④ ビス締めする動作、これは働きですね!

⑤ 次工程へ送る動作、これは動きです。

そう、この組立工程の場合、働きは、④ ビス締めだけなのです。普段何気なく部品を取ったり、モノを運搬したりしていると思いますが、これらは動きであり、働きではないのです。

この組立工程において、どれが働きで、どれが動き?

区別に迷ったらこう考えよう!

なお、働き と 動きの区別に迷ったら、次のように考えましょう。

「1日中続けた時に、付加価値が高まっているか」 で判断をしてみることです。

1日中、部品を取っていても、ビスを取っていても、工具を取っていても、何の付加価値も付きませんよね。

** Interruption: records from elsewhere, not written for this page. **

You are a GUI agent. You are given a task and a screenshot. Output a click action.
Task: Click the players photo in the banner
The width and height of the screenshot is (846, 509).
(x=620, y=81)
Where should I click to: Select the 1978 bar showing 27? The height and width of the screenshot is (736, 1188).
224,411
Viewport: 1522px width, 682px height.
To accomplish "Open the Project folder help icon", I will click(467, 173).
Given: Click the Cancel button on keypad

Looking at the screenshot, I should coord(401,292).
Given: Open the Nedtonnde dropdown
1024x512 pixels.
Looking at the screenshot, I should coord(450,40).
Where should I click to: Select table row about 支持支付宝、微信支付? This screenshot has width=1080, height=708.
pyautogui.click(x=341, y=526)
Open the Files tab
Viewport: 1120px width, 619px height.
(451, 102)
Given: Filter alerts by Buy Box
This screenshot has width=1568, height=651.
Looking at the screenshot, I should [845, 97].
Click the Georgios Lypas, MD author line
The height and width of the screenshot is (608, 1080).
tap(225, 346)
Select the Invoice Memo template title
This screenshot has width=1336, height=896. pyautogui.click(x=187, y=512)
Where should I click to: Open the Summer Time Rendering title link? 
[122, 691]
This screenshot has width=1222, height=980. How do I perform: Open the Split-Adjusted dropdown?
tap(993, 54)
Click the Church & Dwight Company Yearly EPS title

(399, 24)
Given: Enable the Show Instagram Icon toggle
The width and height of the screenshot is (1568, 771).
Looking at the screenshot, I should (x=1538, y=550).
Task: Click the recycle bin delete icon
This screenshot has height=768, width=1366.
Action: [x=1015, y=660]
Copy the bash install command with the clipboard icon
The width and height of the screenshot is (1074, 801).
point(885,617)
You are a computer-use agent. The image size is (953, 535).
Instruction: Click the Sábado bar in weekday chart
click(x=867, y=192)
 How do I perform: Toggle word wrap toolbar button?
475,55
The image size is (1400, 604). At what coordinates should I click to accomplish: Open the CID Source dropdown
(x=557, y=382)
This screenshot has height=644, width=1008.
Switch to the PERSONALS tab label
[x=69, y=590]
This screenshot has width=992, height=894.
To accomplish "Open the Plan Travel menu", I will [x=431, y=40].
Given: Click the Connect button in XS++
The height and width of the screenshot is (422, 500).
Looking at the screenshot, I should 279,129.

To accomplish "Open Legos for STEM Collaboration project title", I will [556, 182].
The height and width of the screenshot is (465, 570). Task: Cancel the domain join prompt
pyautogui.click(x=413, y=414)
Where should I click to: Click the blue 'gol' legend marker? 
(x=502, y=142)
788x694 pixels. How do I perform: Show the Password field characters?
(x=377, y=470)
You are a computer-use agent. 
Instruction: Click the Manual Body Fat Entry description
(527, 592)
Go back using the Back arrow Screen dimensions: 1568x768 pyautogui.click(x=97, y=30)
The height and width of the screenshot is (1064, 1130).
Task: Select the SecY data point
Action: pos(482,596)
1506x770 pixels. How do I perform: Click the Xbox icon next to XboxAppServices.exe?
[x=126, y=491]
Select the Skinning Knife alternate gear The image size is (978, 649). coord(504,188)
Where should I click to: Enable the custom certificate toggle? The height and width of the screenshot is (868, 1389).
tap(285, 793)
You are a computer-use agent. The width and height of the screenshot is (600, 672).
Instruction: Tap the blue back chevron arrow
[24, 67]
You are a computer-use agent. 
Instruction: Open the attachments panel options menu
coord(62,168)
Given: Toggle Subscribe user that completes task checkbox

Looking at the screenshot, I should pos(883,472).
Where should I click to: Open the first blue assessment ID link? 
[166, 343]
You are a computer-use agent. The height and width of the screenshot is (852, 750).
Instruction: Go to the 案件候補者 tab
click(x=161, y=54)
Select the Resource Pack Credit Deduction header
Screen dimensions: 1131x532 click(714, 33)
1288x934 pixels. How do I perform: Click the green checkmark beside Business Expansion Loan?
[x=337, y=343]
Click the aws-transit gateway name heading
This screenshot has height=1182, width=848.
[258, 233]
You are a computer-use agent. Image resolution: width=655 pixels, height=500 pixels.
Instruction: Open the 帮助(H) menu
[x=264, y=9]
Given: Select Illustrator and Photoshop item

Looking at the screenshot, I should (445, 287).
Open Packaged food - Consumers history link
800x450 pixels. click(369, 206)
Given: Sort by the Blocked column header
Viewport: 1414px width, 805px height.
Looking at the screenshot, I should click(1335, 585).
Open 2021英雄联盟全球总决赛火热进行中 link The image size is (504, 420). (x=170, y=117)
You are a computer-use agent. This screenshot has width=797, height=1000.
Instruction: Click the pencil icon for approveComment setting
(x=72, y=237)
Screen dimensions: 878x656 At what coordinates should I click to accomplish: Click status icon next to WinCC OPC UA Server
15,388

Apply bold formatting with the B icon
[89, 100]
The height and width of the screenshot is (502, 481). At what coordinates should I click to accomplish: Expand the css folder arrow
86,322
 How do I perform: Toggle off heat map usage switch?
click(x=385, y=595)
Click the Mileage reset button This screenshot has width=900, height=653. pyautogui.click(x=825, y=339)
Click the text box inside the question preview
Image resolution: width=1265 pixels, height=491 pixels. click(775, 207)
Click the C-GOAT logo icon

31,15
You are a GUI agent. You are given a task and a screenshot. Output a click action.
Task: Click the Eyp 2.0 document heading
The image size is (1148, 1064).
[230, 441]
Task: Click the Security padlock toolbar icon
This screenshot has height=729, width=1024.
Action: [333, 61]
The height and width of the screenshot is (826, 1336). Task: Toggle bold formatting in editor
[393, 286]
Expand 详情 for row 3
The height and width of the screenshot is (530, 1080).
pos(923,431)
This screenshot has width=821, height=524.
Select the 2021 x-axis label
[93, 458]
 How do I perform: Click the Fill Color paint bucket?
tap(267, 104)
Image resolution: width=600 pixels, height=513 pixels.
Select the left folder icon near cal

一方で、1日中、ビス締めだけをやることが出来たら、沢山の付加価値が付きますね!

同様に、1日中、モノを運んでいても、何の付加価値も付かないのもイメージできると思います。
このように、対象の動作を1日中続けて行なった時に、何の品物も出来ていない等、お客様からみて価値が上がっていないものは、ただの動きなのです。
あなたの普段の作業・業務の中では、働きがどのくらいあるか、動きがどのくらいあるかを、是非調査してみましょう。

1日中続けた時に、付加価値が高まっているか

トヨタ生産方式における7つのムダのまとめ

以上で学んだことをまとめてみましょう。

7つのムダとは?働きと動きの違いとは?

  • 7つのムダとは、加工のムダ、在庫のムダ、造りすぎのムダ、手待ちのムダ、動作のムダ、運搬のムダ、不良・手直しのムダのこと
  • 7つのムダの中で、最悪のムダは、造りすぎのムダ。造りすぎにより付随して起こるムダがコストを上昇させてしまう
  • 造りすぎによる在庫に問題が隠れてしまい、改善の停滞に繋がってしまうことが最悪のムダと呼ばれる所以
  • 仕事・業務は、価値、付随、ムダの3つの分類に分けられる
  • 働きは付加価値を生み出している仕事のこと、動きは付加価値を生んでいない作業や業務のこと、ムダは手待ちやミス等の全く必要でないこと
  • 働きと動きの区別のポイントは、1日中続けた時に、付加価値が高まっているかを考えてみること。対象の動作を1日中続けて行なった時、お客様から見て、付加価値が上がっているかで明確に区別することが可能

いかがでしたか?トヨタ生産方式における7つのムダは理解できましたか?
造りすぎは悪であるという考えも、この7つのムダを理解することでイメージができたのではないでしょうか?ムダと言えば7つのムダというほど有名な視点です。確実に覚えておきたいですね!